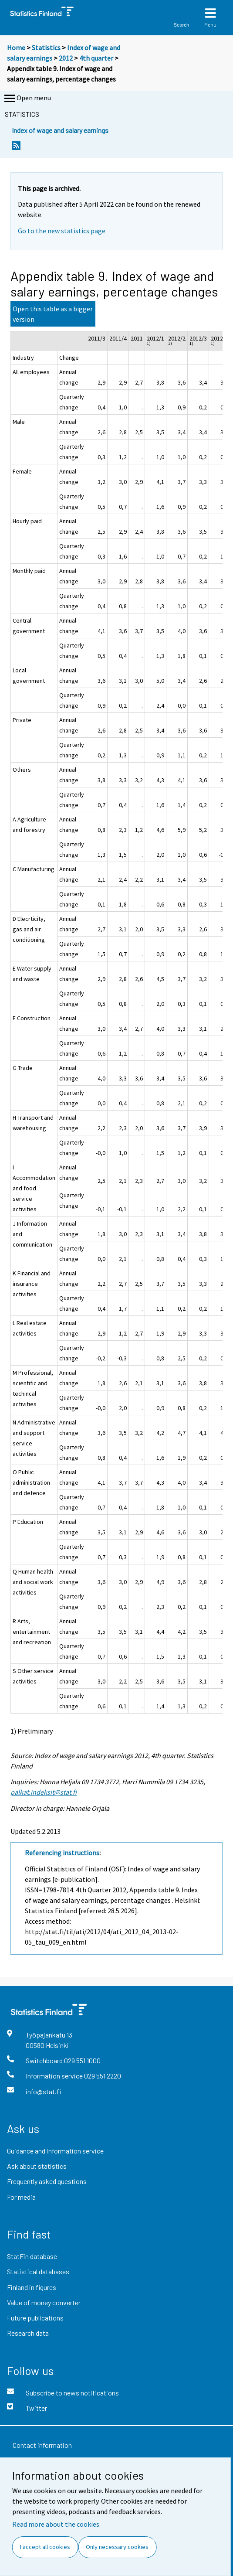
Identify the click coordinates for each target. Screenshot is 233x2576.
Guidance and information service (55, 2151)
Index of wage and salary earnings (60, 130)
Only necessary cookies (117, 2547)
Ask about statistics (37, 2166)
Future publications (35, 2318)
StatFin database (32, 2256)
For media (21, 2197)
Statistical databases (38, 2271)
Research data (28, 2333)
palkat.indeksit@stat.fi (43, 1792)
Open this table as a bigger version (53, 314)
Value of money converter (44, 2302)
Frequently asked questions (47, 2181)
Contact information (42, 2445)
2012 (66, 58)
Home (16, 47)
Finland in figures (31, 2287)
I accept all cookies (45, 2547)
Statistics (46, 47)
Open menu (27, 99)
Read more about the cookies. (56, 2524)
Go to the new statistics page (61, 230)
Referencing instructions (62, 1852)
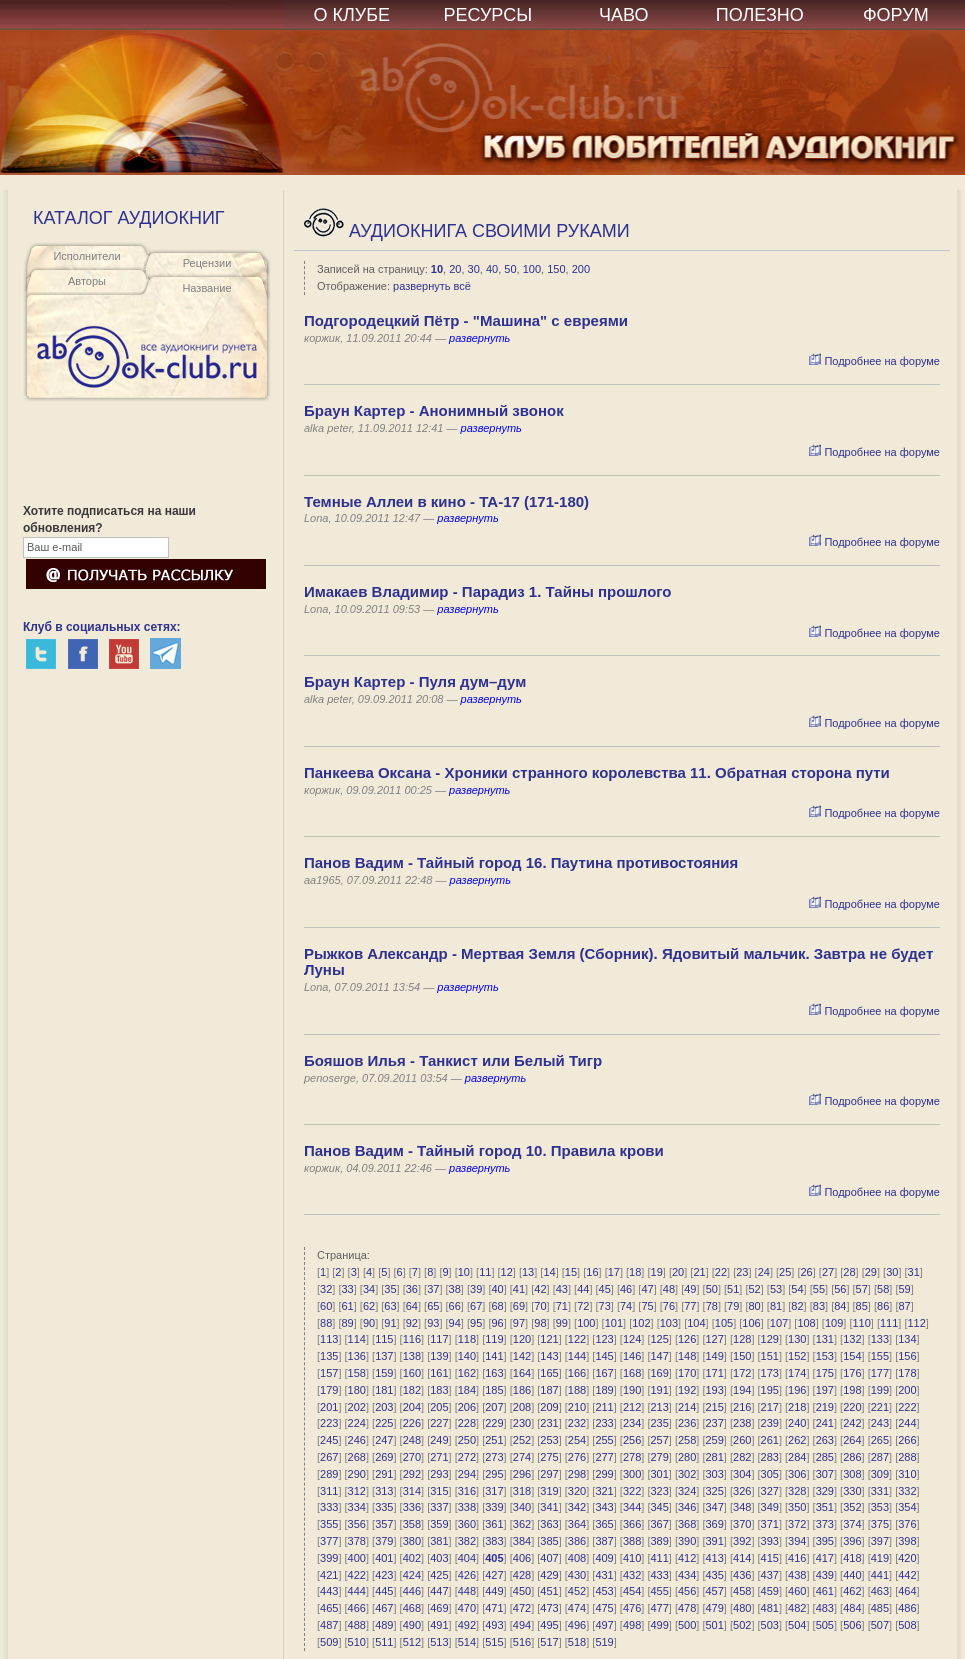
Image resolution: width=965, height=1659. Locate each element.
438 (797, 1575)
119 (494, 1339)
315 (439, 1491)
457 (715, 1591)
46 (626, 1289)
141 (494, 1356)
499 (659, 1625)
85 (862, 1306)
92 (412, 1323)
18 (635, 1272)
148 (687, 1356)
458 (742, 1591)
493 (494, 1625)
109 (834, 1323)
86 (883, 1306)
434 (687, 1575)
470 (467, 1608)
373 (825, 1524)
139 (439, 1356)
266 (907, 1440)
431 (604, 1575)
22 (721, 1272)
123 (604, 1339)
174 (797, 1373)
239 (770, 1423)
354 (907, 1507)
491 (439, 1625)
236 (687, 1423)
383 (494, 1541)
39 (476, 1289)
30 (474, 269)
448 (467, 1591)
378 (357, 1541)
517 (549, 1642)
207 (494, 1407)
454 (632, 1591)
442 (907, 1575)
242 (852, 1423)
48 (669, 1289)
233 (604, 1423)
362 (522, 1524)
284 (797, 1457)
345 (659, 1507)
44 (583, 1289)
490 (412, 1625)
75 (647, 1306)
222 (907, 1407)
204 (412, 1407)
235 (659, 1423)
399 (329, 1558)
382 (467, 1541)
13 (528, 1272)
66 (455, 1306)
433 (659, 1575)
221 (880, 1407)
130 (797, 1339)
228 (467, 1423)
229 (494, 1423)
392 (742, 1541)
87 (904, 1306)
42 (540, 1289)
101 (614, 1323)
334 (357, 1507)
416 (797, 1558)
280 (687, 1457)
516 (522, 1642)
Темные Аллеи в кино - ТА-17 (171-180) (446, 501)
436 (742, 1575)
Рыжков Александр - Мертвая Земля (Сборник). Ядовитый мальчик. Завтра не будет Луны (618, 962)
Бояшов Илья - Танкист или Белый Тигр (453, 1060)
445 (384, 1591)
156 (907, 1356)
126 (687, 1339)
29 (871, 1272)
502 (742, 1625)
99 (562, 1323)
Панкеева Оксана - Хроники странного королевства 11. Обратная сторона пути (597, 772)
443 (329, 1591)
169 (659, 1373)
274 (522, 1457)
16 (592, 1272)
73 (605, 1306)
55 (819, 1289)
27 (828, 1272)
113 (329, 1339)
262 (797, 1440)
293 (439, 1474)
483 (825, 1608)
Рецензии (207, 263)
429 (549, 1575)
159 (384, 1373)
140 (467, 1356)
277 (604, 1457)
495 (549, 1625)
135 (329, 1356)
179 (329, 1390)
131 (825, 1339)
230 (522, 1423)
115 (384, 1339)
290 (357, 1474)
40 (492, 269)
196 (797, 1390)
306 (797, 1474)
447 (439, 1591)
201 (329, 1407)
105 (724, 1323)
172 (742, 1373)
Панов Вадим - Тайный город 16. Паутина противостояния (521, 862)
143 (549, 1356)
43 (562, 1289)
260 (742, 1440)
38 (455, 1289)
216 (742, 1407)
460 (797, 1591)
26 (806, 1272)
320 (577, 1491)
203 (384, 1407)
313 (384, 1491)
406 (522, 1558)
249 (439, 1440)
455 (659, 1591)
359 (439, 1524)
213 (659, 1407)
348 (742, 1507)
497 (604, 1625)
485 (880, 1608)
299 (604, 1474)
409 (604, 1558)
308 (852, 1474)
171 (715, 1373)
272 (467, 1457)
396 (852, 1541)
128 (742, 1339)
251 (494, 1440)
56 (840, 1289)
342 (577, 1507)
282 (742, 1457)
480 (742, 1608)
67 (476, 1306)
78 (712, 1306)
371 (770, 1524)
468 (412, 1608)
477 (659, 1608)
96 (497, 1323)
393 (770, 1541)
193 (715, 1390)
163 (494, 1373)
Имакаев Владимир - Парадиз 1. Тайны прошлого (488, 591)
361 (494, 1524)
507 (880, 1625)
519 (604, 1642)
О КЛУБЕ (352, 15)
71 (562, 1306)
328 (797, 1491)
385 (549, 1541)
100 (532, 269)
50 (510, 269)
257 (659, 1440)
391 (715, 1541)
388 (632, 1541)
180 (357, 1390)
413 (715, 1558)
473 (549, 1608)
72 (583, 1306)
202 (357, 1407)
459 (770, 1591)
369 (715, 1524)
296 (522, 1474)
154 (852, 1356)
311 (329, 1491)
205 (439, 1407)
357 (384, 1524)
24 (764, 1272)
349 (770, 1507)
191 (659, 1390)
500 (687, 1625)
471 (494, 1608)
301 (659, 1474)
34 (369, 1289)
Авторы (87, 281)
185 (494, 1390)
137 (384, 1356)
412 (687, 1558)
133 (880, 1339)
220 (852, 1407)
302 (687, 1474)
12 (507, 1272)
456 (687, 1591)
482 (797, 1608)
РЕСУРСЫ (487, 15)
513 (439, 1642)
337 (439, 1507)
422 (357, 1575)
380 (412, 1541)
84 (840, 1306)
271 (439, 1457)
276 (577, 1457)
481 (770, 1608)
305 (770, 1474)
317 (494, 1491)
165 (549, 1373)
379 (384, 1541)
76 (669, 1306)
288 (907, 1457)
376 (907, 1524)
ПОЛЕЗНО (760, 15)
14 (549, 1272)
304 (742, 1474)
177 (880, 1373)
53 (776, 1289)
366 (632, 1524)
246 (357, 1440)
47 (647, 1289)
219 (825, 1407)
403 (439, 1558)
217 (770, 1407)
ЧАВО (623, 15)
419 (880, 1558)
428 (522, 1575)
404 (467, 1558)
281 (715, 1457)
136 (357, 1356)
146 (632, 1356)
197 (825, 1390)
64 (412, 1306)
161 (439, 1373)
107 (779, 1323)
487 (329, 1625)
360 (467, 1524)
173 (770, 1373)
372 (797, 1524)
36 (412, 1289)
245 (329, 1440)
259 (715, 1440)
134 (907, 1339)
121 (549, 1339)
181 (384, 1390)
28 (849, 1272)
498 (632, 1625)
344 (632, 1507)
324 (687, 1491)
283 (770, 1457)
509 (329, 1642)
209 (549, 1407)
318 (522, 1491)
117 (439, 1339)
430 (577, 1575)
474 (577, 1608)
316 (467, 1491)
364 (577, 1524)
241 (825, 1423)
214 (687, 1407)
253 (549, 1440)
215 (715, 1407)
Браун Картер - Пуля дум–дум (415, 681)
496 (577, 1625)
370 (742, 1524)
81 (776, 1306)
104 (696, 1323)
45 (605, 1289)
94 (455, 1323)
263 (825, 1440)
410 (632, 1558)
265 (880, 1440)
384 (522, 1541)
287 (880, 1457)
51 (733, 1289)
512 (412, 1642)
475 (604, 1608)
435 (715, 1575)
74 (626, 1306)
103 (669, 1323)
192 (687, 1390)
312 (357, 1491)
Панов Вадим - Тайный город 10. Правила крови (484, 1150)
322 (632, 1491)
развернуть (479, 338)
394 (797, 1541)
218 (797, 1407)
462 (852, 1591)
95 (476, 1323)
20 (455, 269)
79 (733, 1306)
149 (715, 1356)
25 (785, 1272)
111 (889, 1323)
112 (917, 1323)
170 (687, 1373)
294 (467, 1474)
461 (825, 1591)
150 (556, 269)
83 (819, 1306)
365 (604, 1524)
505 (825, 1625)
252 (522, 1440)
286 (852, 1457)
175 (825, 1373)
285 (825, 1457)
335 (384, 1507)
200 (581, 269)
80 (755, 1306)
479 (715, 1608)
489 (384, 1625)
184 (467, 1390)
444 (357, 1591)
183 (439, 1390)
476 (632, 1608)
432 (632, 1575)
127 (715, 1339)
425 (439, 1575)
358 (412, 1524)
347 (715, 1507)
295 (494, 1474)
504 (797, 1625)
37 (433, 1289)
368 (687, 1524)
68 (497, 1306)
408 (577, 1558)
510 (357, 1642)
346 (687, 1507)
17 (614, 1272)
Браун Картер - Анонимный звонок (434, 410)
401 (384, 1558)
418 (852, 1558)
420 (907, 1558)
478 (687, 1608)
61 (347, 1306)
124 (632, 1339)
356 (357, 1524)
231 (549, 1423)
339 (494, 1507)
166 (577, 1373)
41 (519, 1289)
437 (770, 1575)
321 (604, 1491)
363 (549, 1524)
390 (687, 1541)
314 (412, 1491)
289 (329, 1474)
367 (659, 1524)
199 (880, 1390)
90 (369, 1323)
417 (825, 1558)
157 (329, 1373)
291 (384, 1474)
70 (540, 1306)
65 (433, 1306)
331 (880, 1491)
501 (715, 1625)
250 (467, 1440)
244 (907, 1423)
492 (467, 1625)
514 (467, 1642)
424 (412, 1575)
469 (439, 1608)
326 (742, 1491)
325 (715, 1491)
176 (852, 1373)
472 (522, 1608)
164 (522, 1373)
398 (907, 1541)
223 (329, 1423)
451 (549, 1591)
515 (494, 1642)
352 (852, 1507)
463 (880, 1591)
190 (632, 1390)
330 (852, 1491)
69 (519, 1306)
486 (907, 1608)
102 (641, 1323)
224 (357, 1423)
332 (907, 1491)
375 (880, 1524)
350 (797, 1507)
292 (412, 1474)
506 (852, 1625)
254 (577, 1440)
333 (329, 1507)
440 (852, 1575)
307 (825, 1474)
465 (329, 1608)
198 (852, 1390)
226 (412, 1423)
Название (206, 288)
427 (494, 1575)
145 (604, 1356)
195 (770, 1390)
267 (329, 1457)
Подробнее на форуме (874, 361)
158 (357, 1373)
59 (904, 1289)
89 (347, 1323)
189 (604, 1390)
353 (880, 1507)
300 (632, 1474)
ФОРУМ (896, 15)
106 (751, 1323)
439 (825, 1575)
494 (522, 1625)
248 (412, 1440)
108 (806, 1323)
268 (357, 1457)
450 (522, 1591)
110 (861, 1323)
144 (577, 1356)
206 (467, 1407)
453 (604, 1591)
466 (357, 1608)
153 (825, 1356)
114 (357, 1339)
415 (770, 1558)
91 (390, 1323)
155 (880, 1356)
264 (852, 1440)
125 (659, 1339)
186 (522, 1390)
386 (577, 1541)
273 (494, 1457)
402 (412, 1558)
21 (699, 1272)
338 (467, 1507)
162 (467, 1373)
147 (659, 1356)
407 (549, 1558)
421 (329, 1575)
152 (797, 1356)
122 (577, 1339)
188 (577, 1390)
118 (467, 1339)
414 (742, 1558)
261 (770, 1440)
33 (347, 1289)
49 (690, 1289)
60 (326, 1306)
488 (357, 1625)
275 (549, 1457)
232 (577, 1423)
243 (880, 1423)
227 (439, 1423)
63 (390, 1306)
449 (494, 1591)
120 (522, 1339)
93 (433, 1323)
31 (914, 1272)
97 (519, 1323)
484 (852, 1608)
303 (715, 1474)
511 (384, 1642)
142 (522, 1356)
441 (880, 1575)
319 (549, 1491)
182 (412, 1390)
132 (852, 1339)
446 (412, 1591)
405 (494, 1558)
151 (770, 1356)
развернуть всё (432, 286)
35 (390, 1289)
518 (577, 1642)
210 (577, 1407)
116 (412, 1339)
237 (715, 1423)
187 (549, 1390)
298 (577, 1474)
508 (907, 1625)
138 (412, 1356)
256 (632, 1440)
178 (907, 1373)
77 (690, 1306)
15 (571, 1272)
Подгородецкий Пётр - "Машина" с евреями (466, 320)
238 (742, 1423)
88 (326, 1323)
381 (439, 1541)
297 (549, 1474)
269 (384, 1457)
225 (384, 1423)
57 (862, 1289)
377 (329, 1541)
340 (522, 1507)
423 (384, 1575)
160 (412, 1373)
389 (659, 1541)
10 (437, 269)
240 (797, 1423)
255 (604, 1440)
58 (883, 1289)
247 (384, 1440)
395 (825, 1541)
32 (326, 1289)
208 (522, 1407)
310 (907, 1474)
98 (540, 1323)
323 (659, 1491)
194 (742, 1390)
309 (880, 1474)
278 (632, 1457)
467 (384, 1608)
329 (825, 1491)
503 (770, 1625)
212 (632, 1407)
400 (357, 1558)
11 (485, 1272)
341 (549, 1507)
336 (412, 1507)
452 (577, 1591)
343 (604, 1507)
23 (742, 1272)
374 (852, 1524)
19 (657, 1272)
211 (604, 1407)
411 (659, 1558)
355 (329, 1524)
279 (659, 1457)
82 (797, 1306)
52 (755, 1289)
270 (412, 1457)
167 (604, 1373)
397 (880, 1541)
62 (369, 1306)
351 (825, 1507)
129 (770, 1339)
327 (770, 1491)
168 (632, 1373)
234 (632, 1423)
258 (687, 1440)
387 (604, 1541)
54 (797, 1289)
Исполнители (86, 256)
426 (467, 1575)
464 (907, 1591)
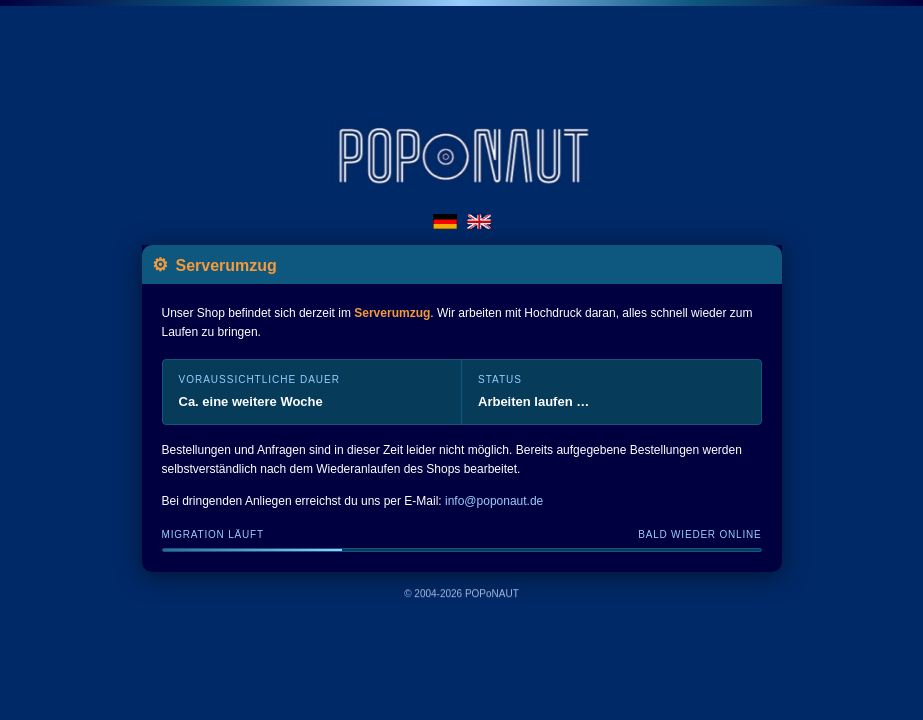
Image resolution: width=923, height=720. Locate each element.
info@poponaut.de (494, 501)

• • •

STATED EXERCISE: Revise the records from the line containing "138 (412, 1356)" through the line containing "98 (540, 1323)", inclusive, replacing "Подгородецкий Пётр" with "Пётр Подгородецкий" and leaving everything else unchanged. Give only those lines.

SOLUTION TO THIS PROBLEM:
138 (412, 1356)
256 (632, 1440)
178 (907, 1373)
77 (690, 1306)
15 (571, 1272)
Пётр Подгородецкий - "Машина" с евреями (466, 320)
238 (742, 1423)
88 (326, 1323)
381 (439, 1541)
297 (549, 1474)
269 (384, 1457)
225 (384, 1423)
57 (862, 1289)
377 (329, 1541)
340 (522, 1507)
423 (384, 1575)
160 (412, 1373)
389 (659, 1541)
10 (437, 269)
240 (797, 1423)
255 (604, 1440)
58 (883, 1289)
247 (384, 1440)
395 (825, 1541)
32 (326, 1289)
208 (522, 1407)
310 (907, 1474)
98 (540, 1323)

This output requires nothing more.